Velvet feathers quill
The canticles of ecstasy.
The ocean, still, breaths in
And out of me,
Reflected in every raindrop,
This July of mermaid lullabies and salty breeze.
Velvet feathers embosom me
In the temple of Divinity.
Quiet still, heartbeats shed tears of ancient bliss.
Quiet still, beauty bleeds pensively through the eyes of memory.
There, who birth gave to the First Swirls
Moves enchanted by life and lyric,
Storytelling the Ways of Mystery –
The Ubiquitous core of Eternity.
It is undoubtedly there, amidst the crawling shadows creeping through the maze of what we call our minds, that we truly find the most valuable treasures.
I pushed myself through the feeling of indolence immediately after waking up and recording my dreams; thus, abandoning my bed and engaging in all immediate rituals of self-care, eating something, doing the dishes, and brushing my teeth last. All of this without allowing myself to complain or formulate excuses and muse about distractions.
I realized two things today:
- Indolence will always be there, and it is my responsibility toward myself to rise and conquer it every single day through awareness, will, and vision.
- As I washed the dishes, I plunged into my head, observed, and interacted with it on regards to my dreams today and to myself with the conscious push I exerted. Looking to my left and reading the label on the honey bottle, I realized that it meant nothing to me. Even the word “honey” was empty. Like this, I became conscious of the secret to self-control and discipline (quite note: control is not punishment/depravation, but management) on regards to food consumption, any action, or any aspect of social conditioning.
- Resistance only begets compulsive surrender. It is when things such as labels and actions mean nothing that we truly observe, that all temptations are rendered powerless. When everything means nothing, then do we consciously decide what to do next. There is an absence for the need to react because the stimuli mean nothing, and we are set on a vision we have made for ourselves.
This last part places me, however, in a spot where I must pen a side effect to my own processes and deductions. And that is an insidious feeling of rebelling against the insight/knowledge/wisdom acquired when thinking about it or attempting to teach it to other people and see how it can help, a feeling which strangely translates to resistance and compulsive surrender.
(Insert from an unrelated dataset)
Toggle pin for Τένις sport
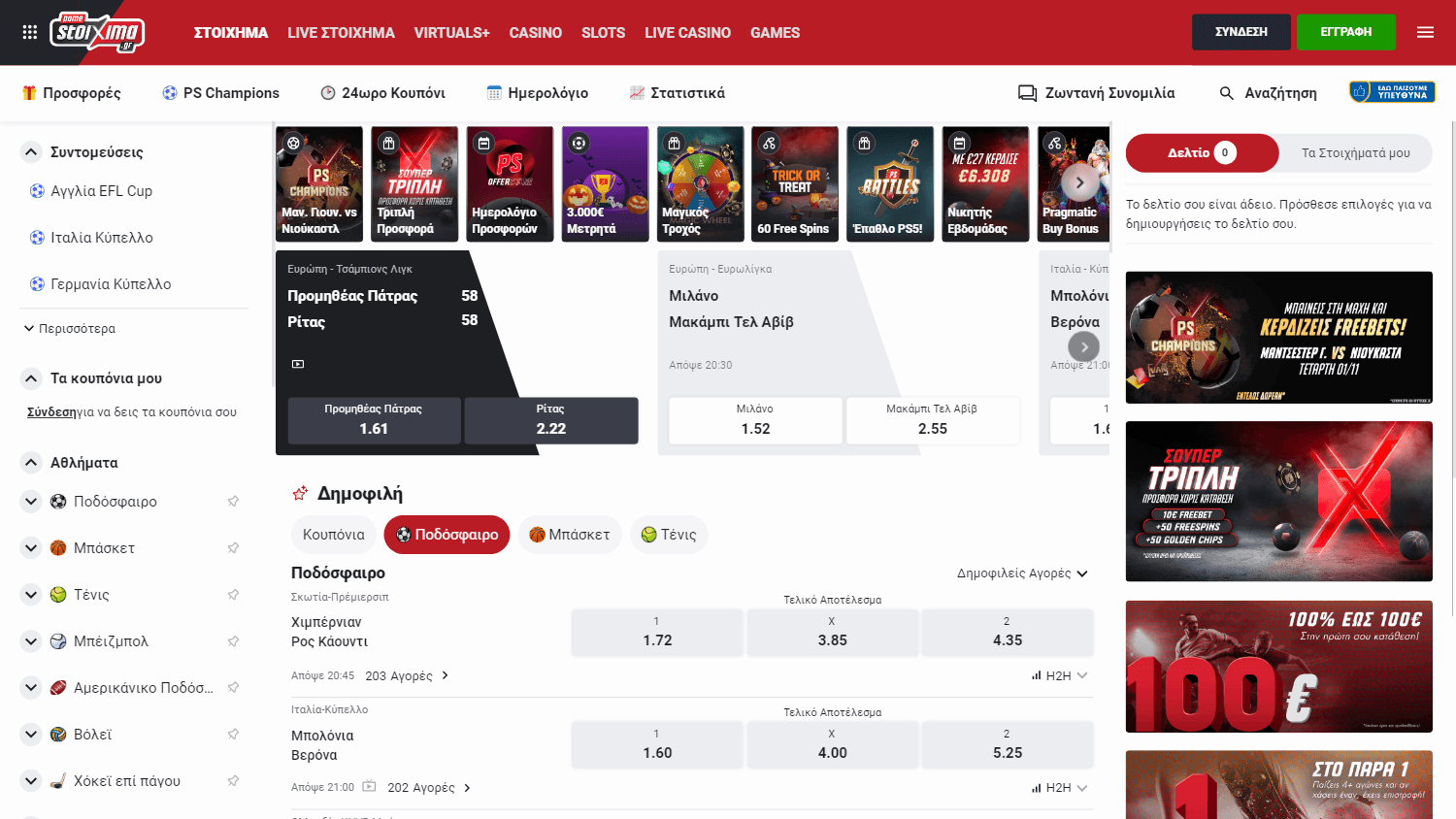This screenshot has width=1456, height=819. click(x=233, y=595)
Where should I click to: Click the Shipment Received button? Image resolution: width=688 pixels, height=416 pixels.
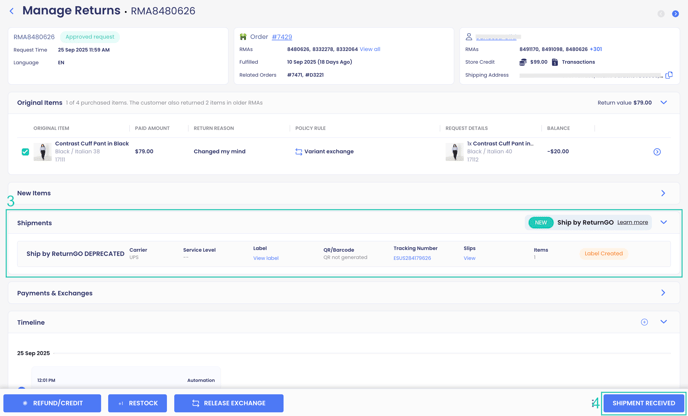pos(643,403)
This insubordinate is nothing more than a childish saboteur, a remnant of some subconscious programming that indulges in hoarding all effort and revelation because it somehow has made it seem that sharing tips was the way of losing them.
Well, let today be the day in which I take this saboteur to the guillotine!
I want to watch its head roll off, and behold the execution platform be bathed in its blood!!